Please return every line of the records that contains the word "agent".

DATA:
....................
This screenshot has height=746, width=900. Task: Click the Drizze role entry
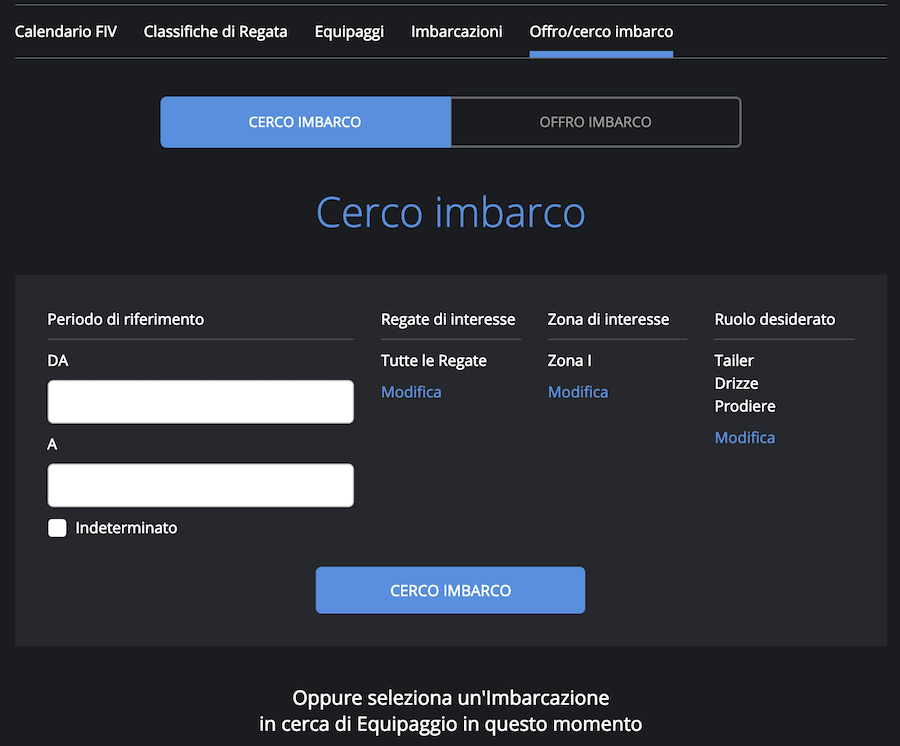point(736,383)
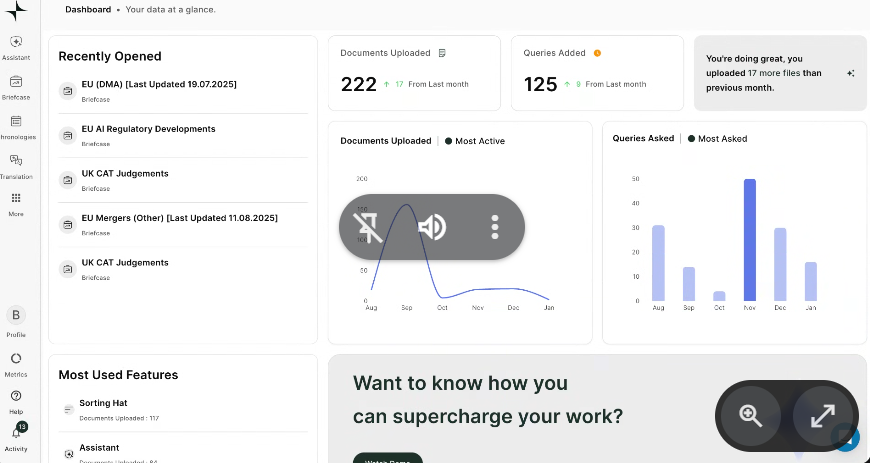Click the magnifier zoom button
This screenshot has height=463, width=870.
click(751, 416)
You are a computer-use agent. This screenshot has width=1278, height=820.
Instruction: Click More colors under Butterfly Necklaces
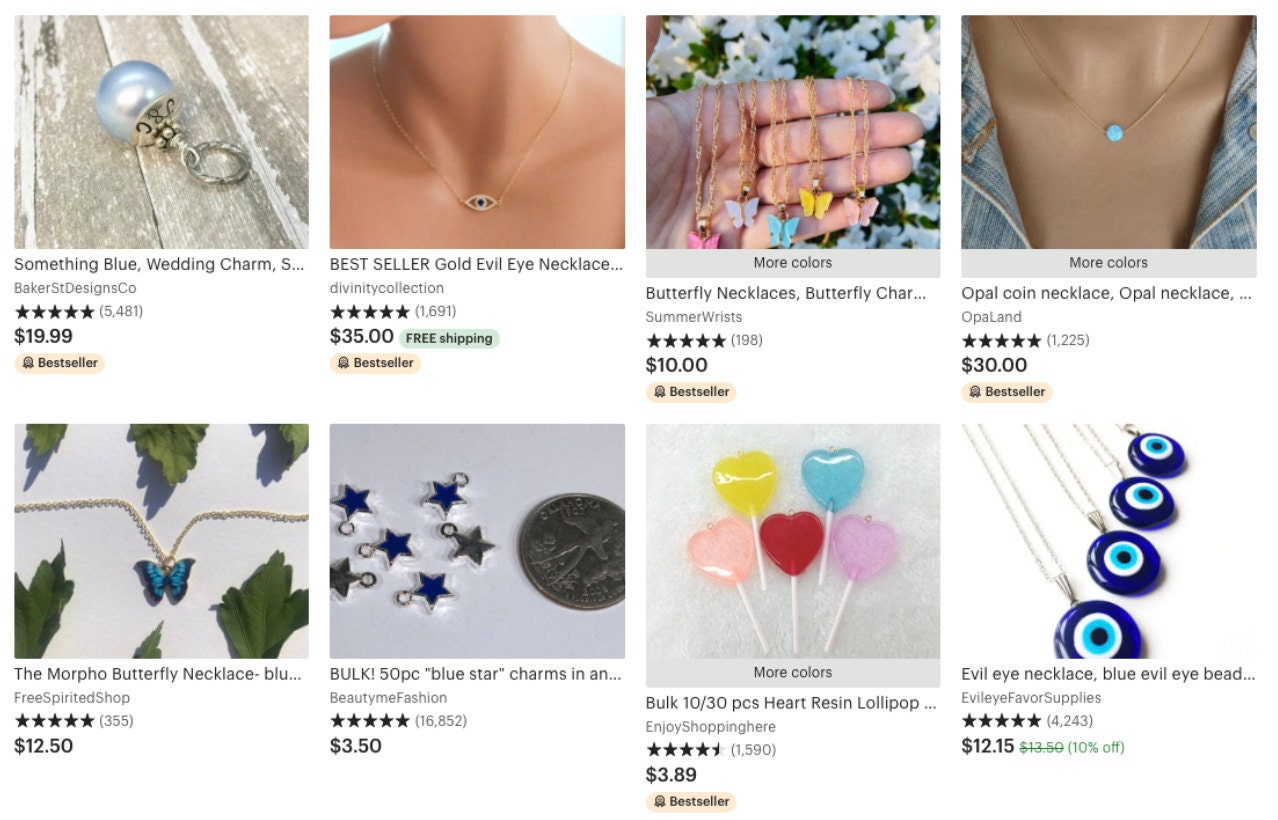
....................
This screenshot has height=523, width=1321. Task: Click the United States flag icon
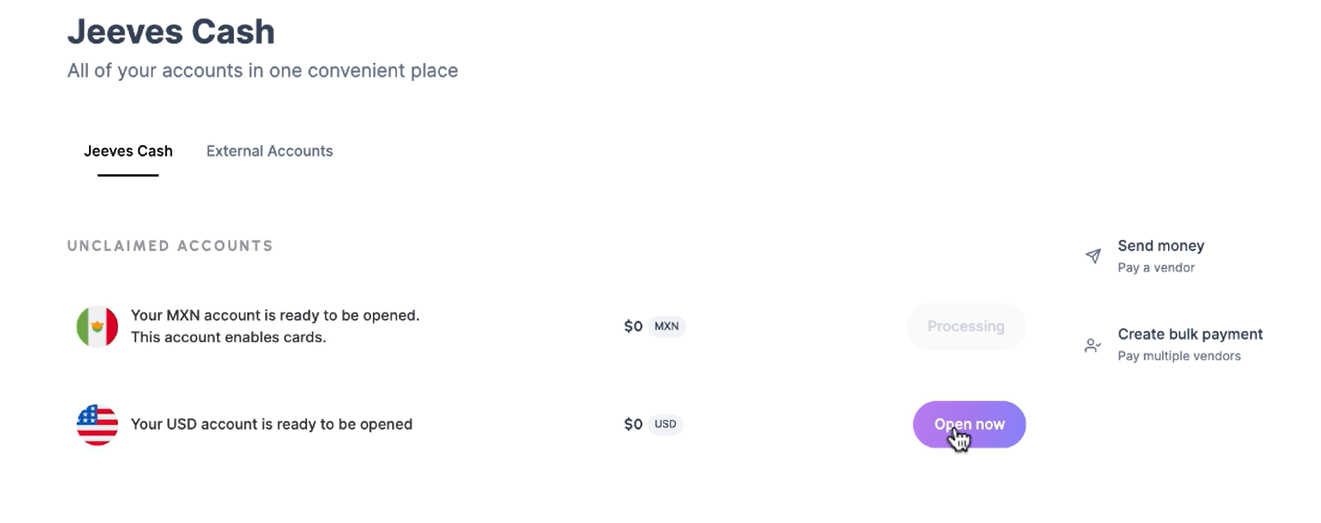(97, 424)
....................
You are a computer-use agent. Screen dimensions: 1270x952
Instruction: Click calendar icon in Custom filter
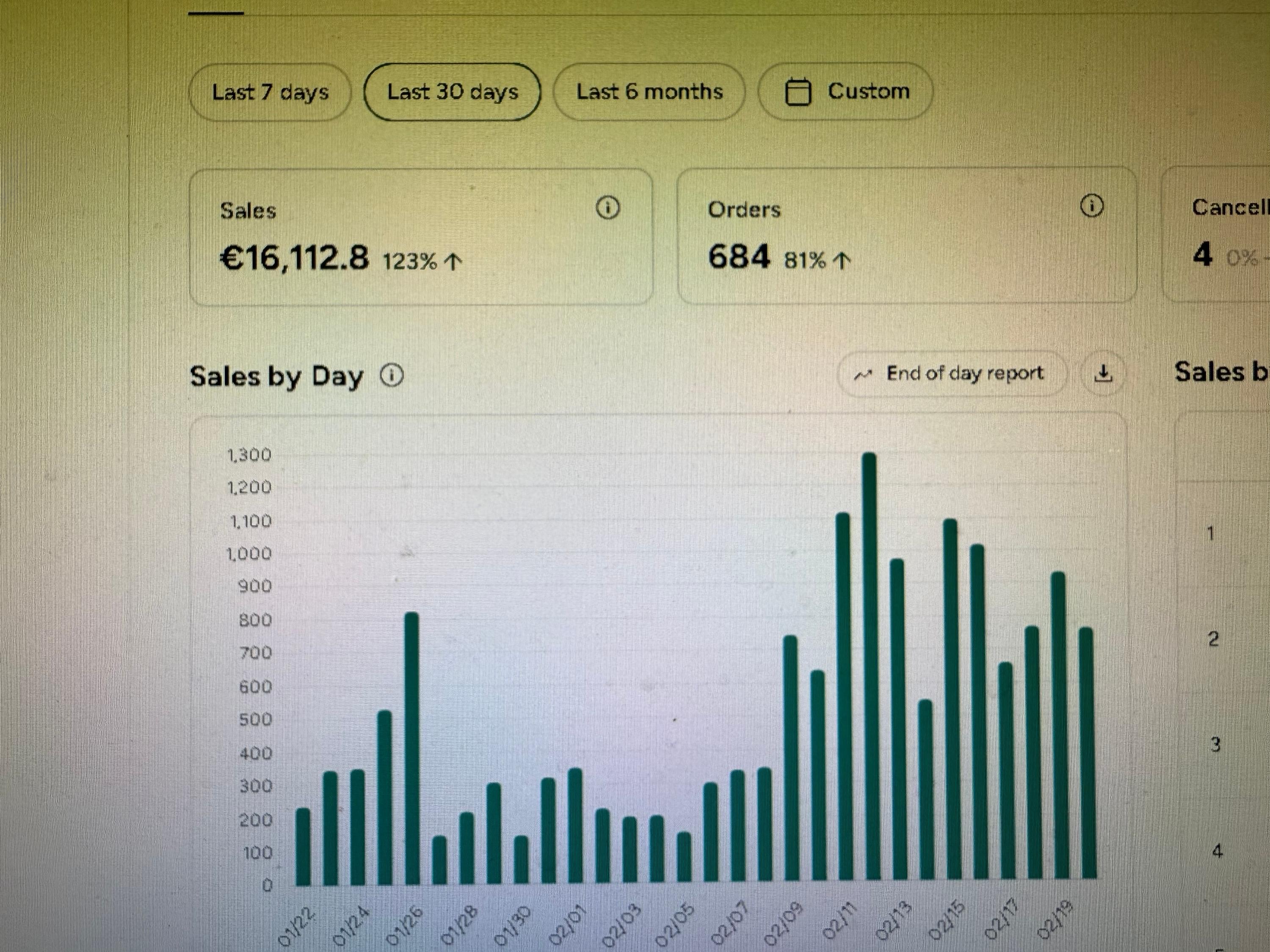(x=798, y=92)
....................
TASK SOLUTION:
You are a computer-use agent. This screenshot has width=1278, height=820.
You are a computer-use agent. Screen dimensions: 1270x952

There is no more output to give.